You might not be concerned about the ranchers up
north that say we want transition of Federal lands. Do you
realize that Nevada -- the only state that has more Federal
lands than Nevada is Alaska? Don't say Texas. They were a
country for about six, eight years.
Eighty-six percent of Nevada is Federal land.
What's wrong with transition of Federal rights to the State
of Nevada? What's wrong with water rights? What's wrong
with a Superfund, a stewardship trust fund? Never been
offered to us.
Grants can be taken out by the state or the
counties to improve their infrastructure, their school
systems, their roads, etcetera. What's wrong with the fact
that maybe a railroad system through the center of the state
is not the best answer, because after the nuclear waste is
hauled, we can open up the centralized part of Nevada for
economic development and issues. What's wrong with that?
I know I'm carrying on, because I get started on
this, and away I go.
There's nothing wrong with that.
Emergency response initiatives, transportation
initiatives -- this is what the folks out in the woods want
to talk about. This what your rural community wants to talk
about.
I'm not paid to stand up here. Some folks are
paid to stand up here. Hell, Nevada is so damn important
they hire unemployed Russian scientists to make a statement
so it sounds good. I can't go along with that either. I
think there's people in this country that could take care of
it.
But I want you to know there are folks that's
leaning your way, that we want to get it done, we want to do
it right, because we will be your worst enemy if it's wrong.

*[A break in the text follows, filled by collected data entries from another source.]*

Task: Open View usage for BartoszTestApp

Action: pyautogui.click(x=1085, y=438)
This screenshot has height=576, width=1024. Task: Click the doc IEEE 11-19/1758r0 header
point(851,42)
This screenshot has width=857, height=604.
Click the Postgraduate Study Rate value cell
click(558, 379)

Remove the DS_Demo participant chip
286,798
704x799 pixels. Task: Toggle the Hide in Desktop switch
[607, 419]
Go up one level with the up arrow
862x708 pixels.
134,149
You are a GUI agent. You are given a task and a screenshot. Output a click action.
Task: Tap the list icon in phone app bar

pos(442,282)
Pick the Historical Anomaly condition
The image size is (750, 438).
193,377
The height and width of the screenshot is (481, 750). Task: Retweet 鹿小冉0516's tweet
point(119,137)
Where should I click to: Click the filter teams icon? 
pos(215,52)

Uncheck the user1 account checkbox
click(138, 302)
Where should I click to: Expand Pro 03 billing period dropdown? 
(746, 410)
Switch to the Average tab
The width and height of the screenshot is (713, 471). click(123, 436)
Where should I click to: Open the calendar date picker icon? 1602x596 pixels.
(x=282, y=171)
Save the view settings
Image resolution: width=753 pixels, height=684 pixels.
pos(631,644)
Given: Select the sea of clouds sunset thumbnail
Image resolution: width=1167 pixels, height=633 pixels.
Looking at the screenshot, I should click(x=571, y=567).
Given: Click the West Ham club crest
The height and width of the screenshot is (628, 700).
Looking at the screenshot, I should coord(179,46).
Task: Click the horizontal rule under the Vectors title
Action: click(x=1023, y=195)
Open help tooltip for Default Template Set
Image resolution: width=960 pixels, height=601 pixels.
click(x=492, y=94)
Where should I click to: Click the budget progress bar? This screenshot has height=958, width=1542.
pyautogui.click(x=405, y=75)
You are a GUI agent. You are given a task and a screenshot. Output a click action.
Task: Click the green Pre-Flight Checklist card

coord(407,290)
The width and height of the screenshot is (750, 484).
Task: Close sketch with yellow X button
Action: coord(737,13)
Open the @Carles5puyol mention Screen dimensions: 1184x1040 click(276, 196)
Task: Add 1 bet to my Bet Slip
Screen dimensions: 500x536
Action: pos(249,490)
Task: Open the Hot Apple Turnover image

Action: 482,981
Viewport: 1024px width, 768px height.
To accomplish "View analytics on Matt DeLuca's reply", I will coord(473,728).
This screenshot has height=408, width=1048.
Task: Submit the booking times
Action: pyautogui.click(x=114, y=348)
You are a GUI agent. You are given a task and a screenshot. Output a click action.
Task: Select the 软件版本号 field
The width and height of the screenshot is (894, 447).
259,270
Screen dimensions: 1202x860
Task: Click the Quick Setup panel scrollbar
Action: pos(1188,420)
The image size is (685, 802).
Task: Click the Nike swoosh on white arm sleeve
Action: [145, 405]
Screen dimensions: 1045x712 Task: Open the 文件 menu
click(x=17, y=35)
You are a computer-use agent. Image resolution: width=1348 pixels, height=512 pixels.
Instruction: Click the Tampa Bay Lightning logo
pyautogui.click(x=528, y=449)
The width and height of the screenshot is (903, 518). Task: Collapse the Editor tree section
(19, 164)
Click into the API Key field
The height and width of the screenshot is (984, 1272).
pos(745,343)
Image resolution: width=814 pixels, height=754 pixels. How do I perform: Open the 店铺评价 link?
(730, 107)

So, get out back in the rural counties, educate
us, give us a little credit for being about half smart, and
let's get it done.
We got the mountain, we got the management, and we
got the men to do it right. Let's get on with the project
for the United States of America.
DR. GARRICK: Thank you.
Any comments?
MR. BASCONI: Comments, questions.
MR. LEVENSON: Let me just comment that I want to
thank you for your faith in the integrity of the committee,
as evidenced by the fact that you left your wallet on the
table here.
[Laughter.]
MR. BASCONI: Well, that's perception.
[Laughter.]
MR. BASCONI: That was glasses and a black book.
[Laughter.]
DR. GARRICK: I think that's the end of the list,
unless there's somebody else who would like to add to the
commentary of the afternoon, which has been very interesting
and will be valuable, as it has been in the past, valuable
source material for our deliberations and report
preparation. This is the highlight, as I said, of our trip
west.
[No response.]
DR. GARRICK: All right, then.
I think what I'd like to do is call a recess, and
when we come back, we're not going to be on record. We have
completed all of our briefings and presentations. The
balance of the day is going to be in committee work having
to do with studying -- considering our priorities and
examining our action plan and the progress we've made and so
on and so forth.
So, I think we'll take a 15-minute break, so that
the recorder can do what she has to do.